## begin Source

During the third quarter the economy went up by 3.5% and this made screaming headlines – ‘The Economy is Back in Gear’ (CNN) and ‘The recession ended unofficially in September’ (NPR).

There were mumblings however that consumer confidence had taken a dip and forecast of dull Christmas shopping. Sale of new houses unexpectedly fell by 3.6% in September whereas the experts had anticipated an increase. Unemployment claims made during the third week of last October rocketed to 531,000 – much above the expected 520,000. It indicates that the unemployment rate will touch 10% in the November report of the Department of Labor. One third of the house owners in USA are now underwater with the loans being more than the value of the house. It is little wonder then that foreclosures are surging ahead.

How can this contradictory situation be analyzed? The positive growth in the economy has closely followed the decline in GDP by 6.4% during the first quarter and another 7% fall during the second quarter. This increase has been largely due to two government stimulus measures – the cash-for-clunkers that made people rush to purchase cars and the $8,000 tax credit offered to new house buyers.

These two measures did not expand the economy but only pushed it forward. It means that somebody opting for the cash-for-clunker plan is usually someone who is saddled with a weary junk and needs to purchase a new automobile in any case. So all the government does is to give a poke and push. Once the programme came to an end the sale of cars dropped. Moreover most of the payments were for those who bought foreign cars and thus the boost helped the car dealers and not the car manufacturers.

The same applies to the case of houses. Very few would be swayed by the $8,000 tax credit to buy a house. The people who made the purchases had already made up their minds to do so and this gift came as a pleasant surprise. Here again the government gave a nudge

It is being said that the country should not expect a recovery till the end of 2010. This is because those who wanted to buy cars and houses have done so. The car subsidy has expired. Congress is being pressed to extend the tax credit. But those who wanted to and could afford to buy a house have completed their job.

## end Source
## begin Dataset excerpt

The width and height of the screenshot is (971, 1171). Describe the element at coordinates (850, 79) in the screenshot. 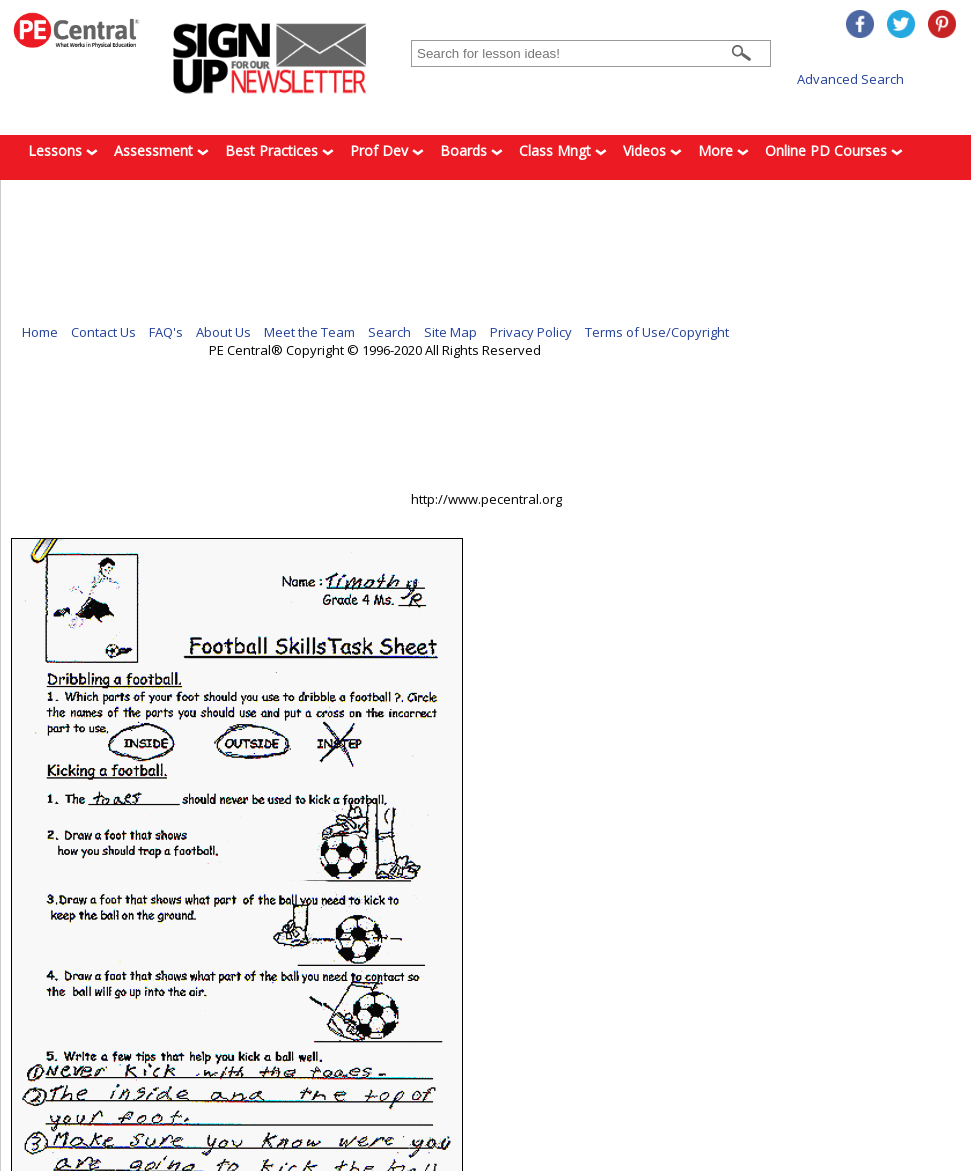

## end Dataset excerpt

→ **Given request**: From the commentary on the third-quarter economy, reproduce everything from "During the third quarter" down to "in September’ (NPR).". The data can be set aside.

→ **Answer in full**:
During the third quarter the economy went up by 3.5% and this made screaming headlines – ‘The Economy is Back in Gear’ (CNN) and ‘The recession ended unofficially in September’ (NPR).